_SUPPLIED MATERIAL_

★ ★ ★ ★ ★

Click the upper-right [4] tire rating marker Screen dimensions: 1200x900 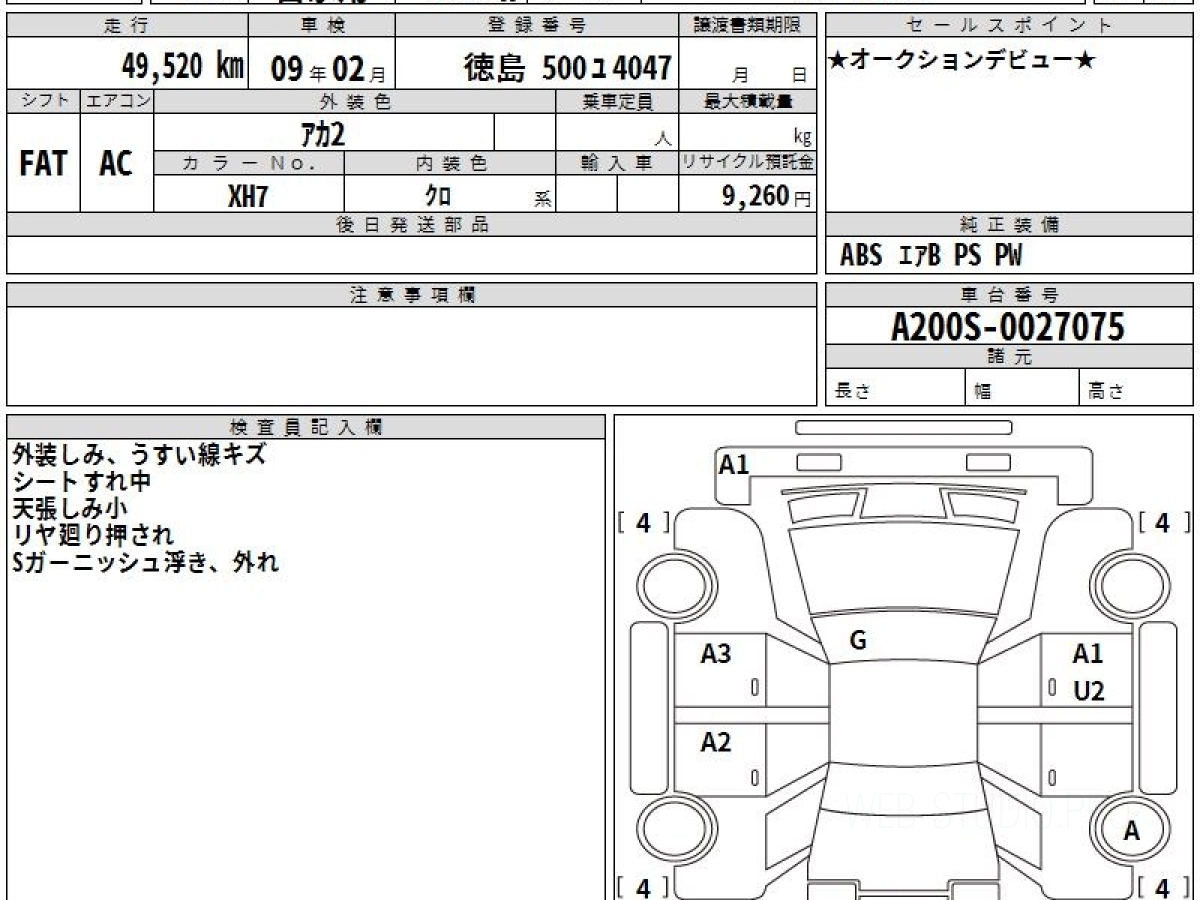tap(1162, 522)
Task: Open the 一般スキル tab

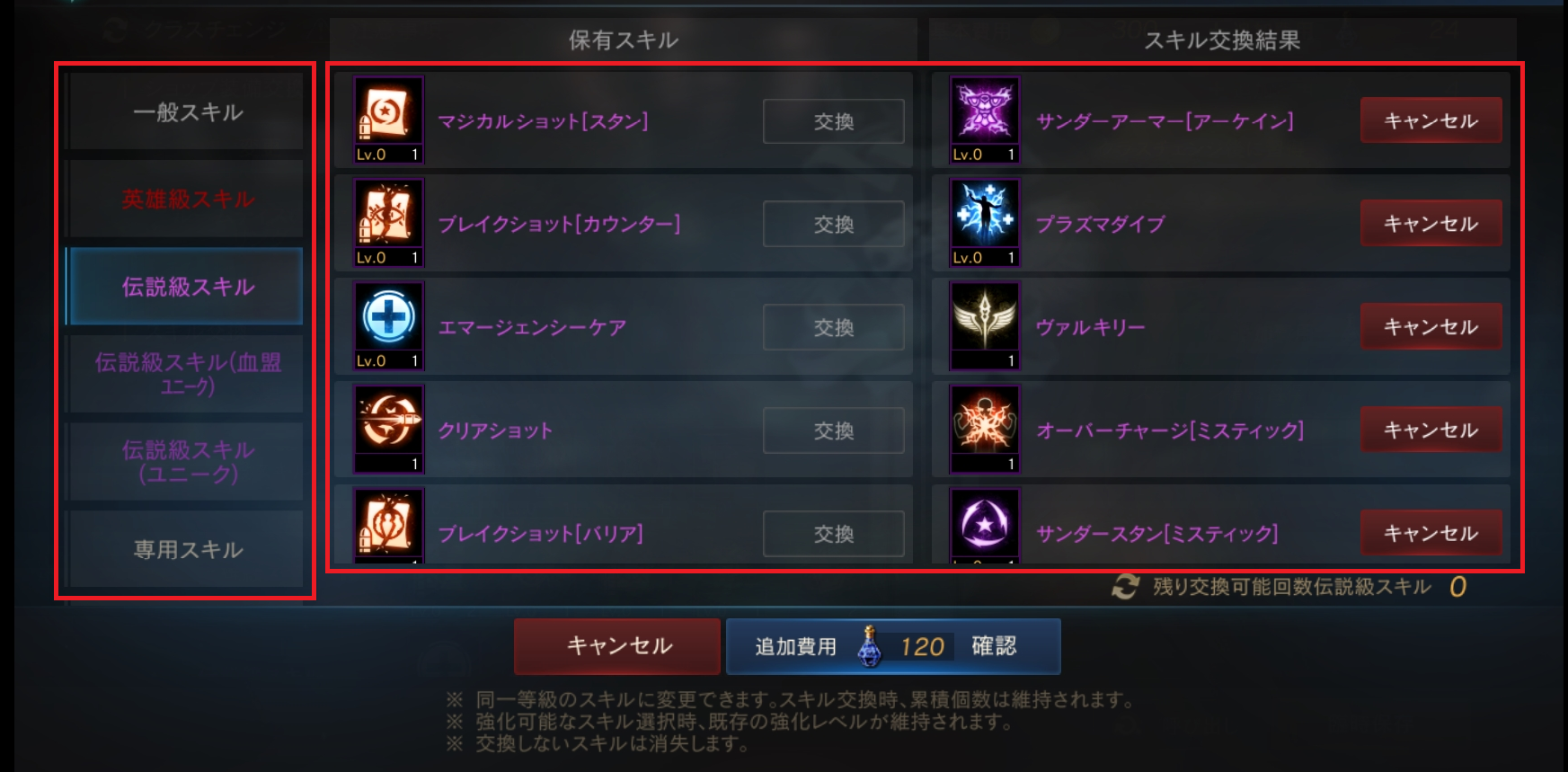Action: pyautogui.click(x=187, y=111)
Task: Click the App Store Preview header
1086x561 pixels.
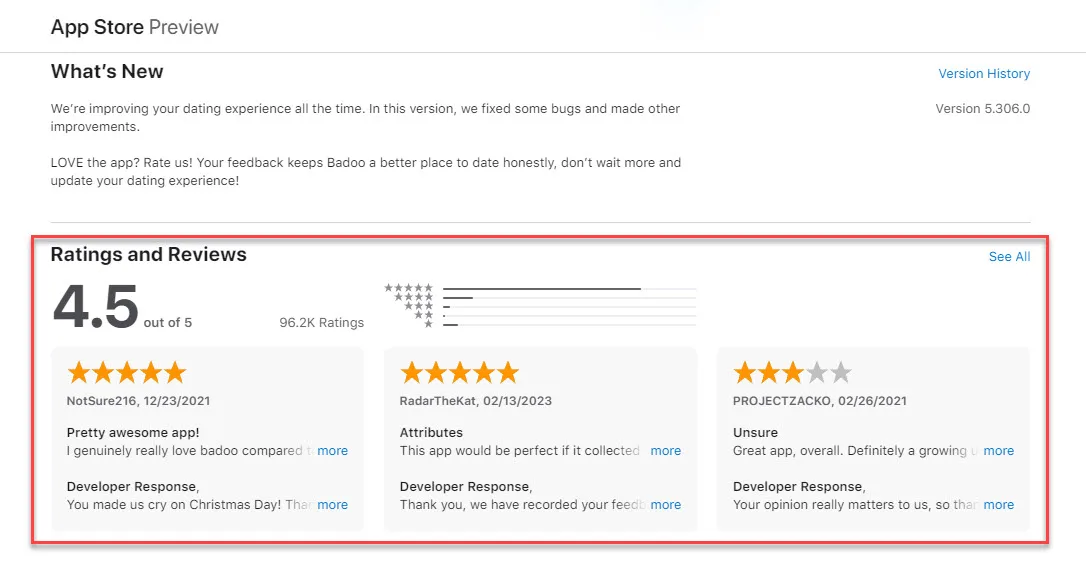Action: [x=135, y=27]
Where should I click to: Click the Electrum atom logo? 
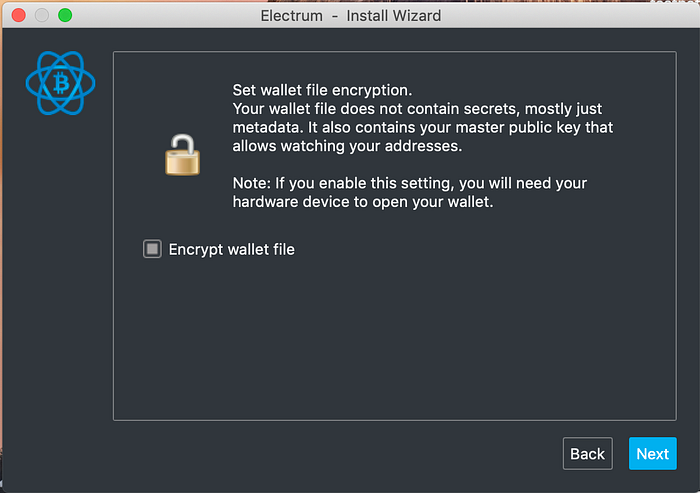60,83

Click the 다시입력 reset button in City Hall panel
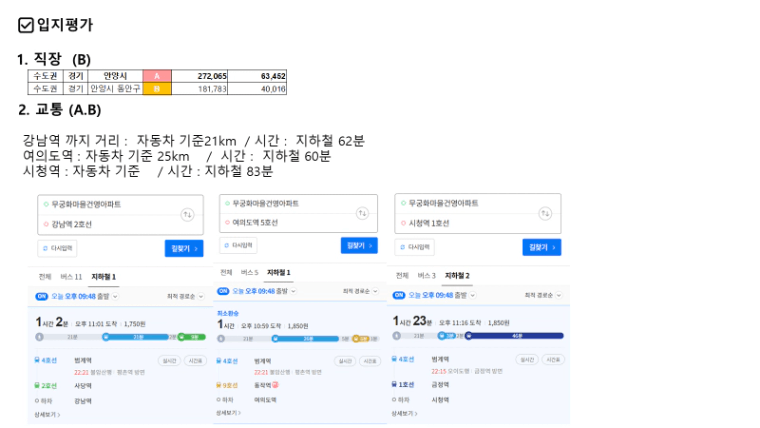click(x=414, y=247)
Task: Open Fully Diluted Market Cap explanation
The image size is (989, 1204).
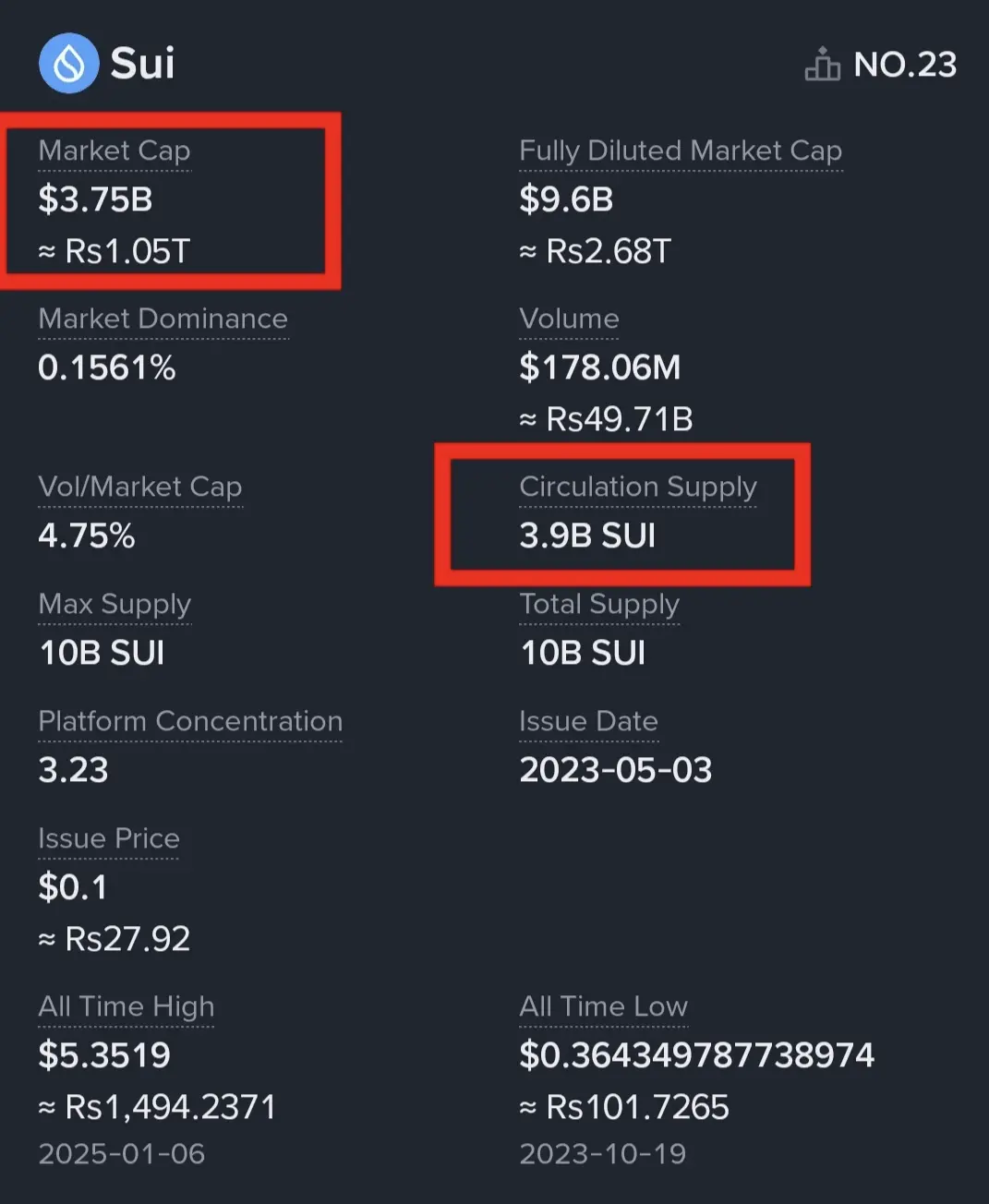Action: click(x=681, y=150)
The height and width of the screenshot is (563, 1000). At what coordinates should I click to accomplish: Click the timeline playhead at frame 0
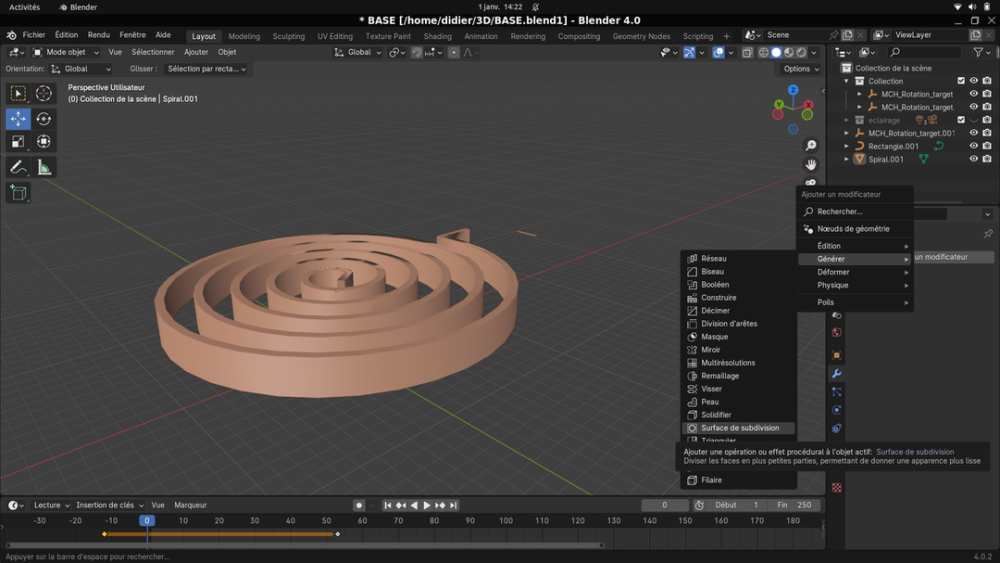147,521
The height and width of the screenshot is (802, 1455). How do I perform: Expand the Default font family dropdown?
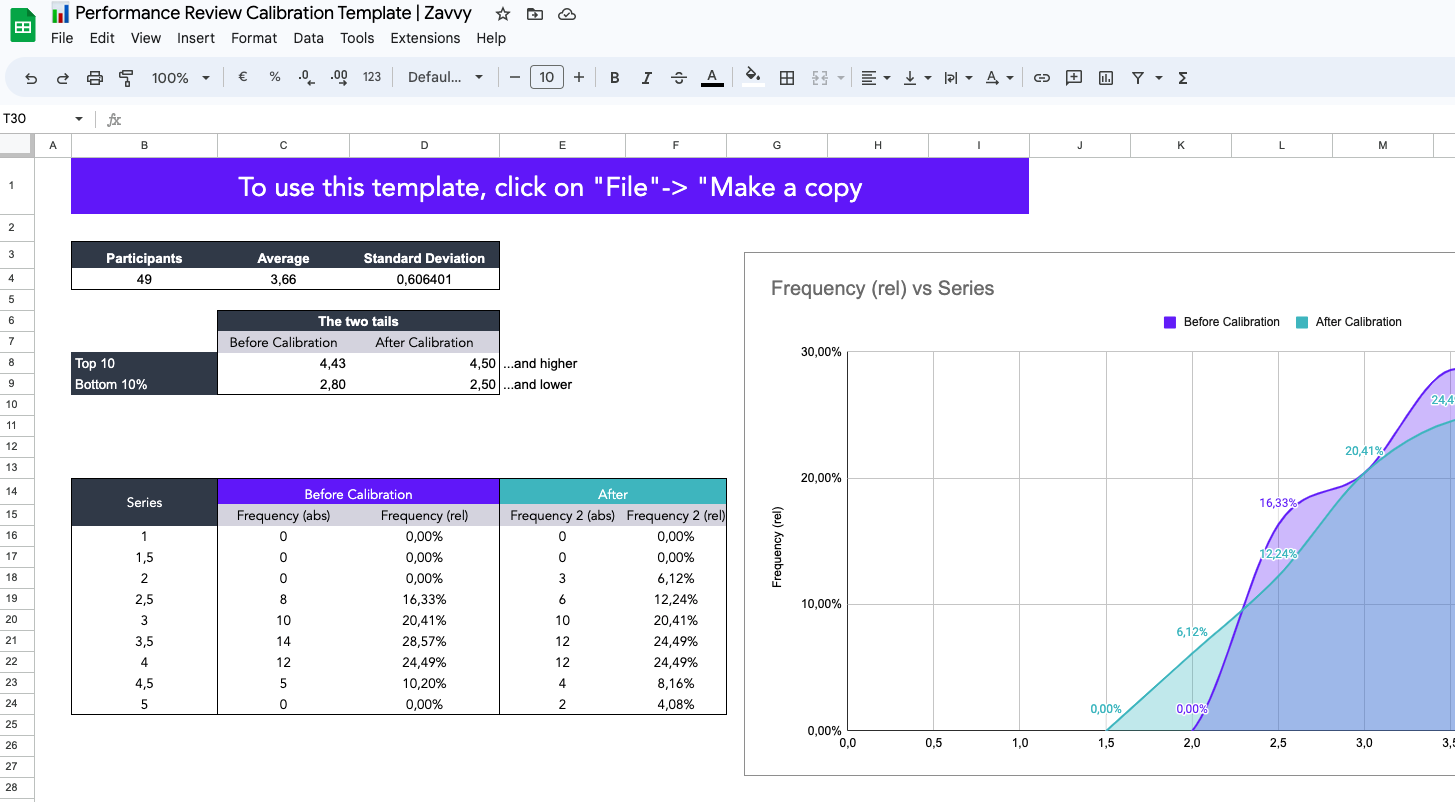(446, 78)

★ ★ ★ ★ ★

_PROBLEM STATEMENT_
Leave every picture out and write out, word for word, the lines from the one that contains "The image size is (989, 1204)." through the last line of the records.

_RESULT BELOW_
The image size is (989, 1204).
Action: click(x=681, y=150)
The height and width of the screenshot is (563, 1000). At what coordinates should I click to accomplish: Click the timeline playhead at frame 0
147,521
The height and width of the screenshot is (802, 1455). How do I perform: Expand the Default font family dropdown?
(446, 78)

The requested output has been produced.